One key element of the collaboration between Aurubis and TKF is a closing-the-loop project. “We try to establish closing-the-loop systems with as many of our customers as possible,” says Gröner. “Bringing these loops full circle needs to be the norm in the industry. Ultimately, everyone benefits.”
"We can rely on Aurubis 100 %. And we consider Aurubis an industry leader when it comes to sustainability."Daan Kuipers
Rising demand: red gold with a green conscience
“As an integrated copper producer, Aurubis has set the objective of producing even more copper from secondary materials, especially complex recycling raw materials,” says Gröner. “We already produce more than one out of three cathodes from recycling materials, and the trend is rising.” Gröner can imagine copper products made completely of recycled material creating a new market for sustainably produced metals and metal products at some point down the road. “Industry still has trouble paying a surcharge on a metal that’s traded as a commodity on the exchange. However, the trend towards a sustainable, transparent value chain, which is evident in some industries and driven by consumers, can’t be overlooked.” Kuipers also believes that demand for recycled copper could increase and that the market could ultimately honor this development. “Yes, this demand will grow for sure. Our customers’ mindset is also changing with regard to using primary materials. At TKF, we have set clear targets for the recycling of different materials, including copper.”

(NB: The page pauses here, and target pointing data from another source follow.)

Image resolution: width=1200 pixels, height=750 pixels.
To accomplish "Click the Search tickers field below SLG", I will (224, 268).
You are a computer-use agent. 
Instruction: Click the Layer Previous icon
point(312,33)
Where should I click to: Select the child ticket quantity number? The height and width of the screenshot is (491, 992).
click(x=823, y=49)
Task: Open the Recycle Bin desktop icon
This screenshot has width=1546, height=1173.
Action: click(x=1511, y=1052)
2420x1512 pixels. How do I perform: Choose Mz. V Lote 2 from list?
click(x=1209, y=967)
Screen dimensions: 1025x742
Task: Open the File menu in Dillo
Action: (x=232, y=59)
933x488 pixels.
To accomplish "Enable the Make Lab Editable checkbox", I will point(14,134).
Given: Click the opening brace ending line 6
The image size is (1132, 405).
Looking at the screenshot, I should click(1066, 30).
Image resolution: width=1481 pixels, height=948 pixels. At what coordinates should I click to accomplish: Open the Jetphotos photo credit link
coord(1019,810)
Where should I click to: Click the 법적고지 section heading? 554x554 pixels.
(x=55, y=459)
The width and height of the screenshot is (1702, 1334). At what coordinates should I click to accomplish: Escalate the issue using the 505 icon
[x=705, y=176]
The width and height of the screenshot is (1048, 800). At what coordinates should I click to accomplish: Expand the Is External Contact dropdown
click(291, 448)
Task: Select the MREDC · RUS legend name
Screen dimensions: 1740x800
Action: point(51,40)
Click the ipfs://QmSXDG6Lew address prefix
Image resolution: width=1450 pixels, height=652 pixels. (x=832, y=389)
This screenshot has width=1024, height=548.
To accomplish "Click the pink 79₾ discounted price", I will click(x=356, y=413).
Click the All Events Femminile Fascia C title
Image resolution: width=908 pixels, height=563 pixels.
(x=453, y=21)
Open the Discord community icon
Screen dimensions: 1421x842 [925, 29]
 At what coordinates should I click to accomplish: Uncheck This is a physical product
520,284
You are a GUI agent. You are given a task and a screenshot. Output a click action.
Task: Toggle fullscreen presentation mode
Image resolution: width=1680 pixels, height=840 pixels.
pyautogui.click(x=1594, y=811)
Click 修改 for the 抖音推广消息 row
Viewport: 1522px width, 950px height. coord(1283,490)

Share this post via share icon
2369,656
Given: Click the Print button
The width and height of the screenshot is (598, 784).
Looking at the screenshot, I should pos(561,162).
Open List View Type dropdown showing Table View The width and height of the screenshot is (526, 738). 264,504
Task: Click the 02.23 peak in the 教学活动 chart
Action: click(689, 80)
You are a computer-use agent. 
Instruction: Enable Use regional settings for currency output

TKF processes the copper it sources from Aurubis into medium- and high- voltage cables, for example. The company provides connectivity solutions and an extensive portfolio of cables, systems, and services.
Coming full circle: using copper to reduce CO2
The market’s influence on the responsible use of resources is also apparent in megatrends such as electromobility and renewable energies. In this context, Aurubis contributes to reducing future CO2emissions not only by producing metals with recycling materials, but also with its finished products. For instance, copper plays a key role when it comes to renewable energies and thus the energy shift as a whole. “According to the Deutsches Kupferinstitut, energy systems for renewable energies require up to twelve times more copper than conventional energy systems,” says Kück, “because copper typically improves energy efficiency.” As an example, a ton of copper used in rotating machinery – such as an electric engine or a wind turbine – saves up to 7,500 t of CO2eemissions during its life cycle. That’s a pretty interesting figure, too.
The interior of a wind turbine, which requires about 5,000 kg of copper.
1 According to the Copper Alliance/ International Copper Association.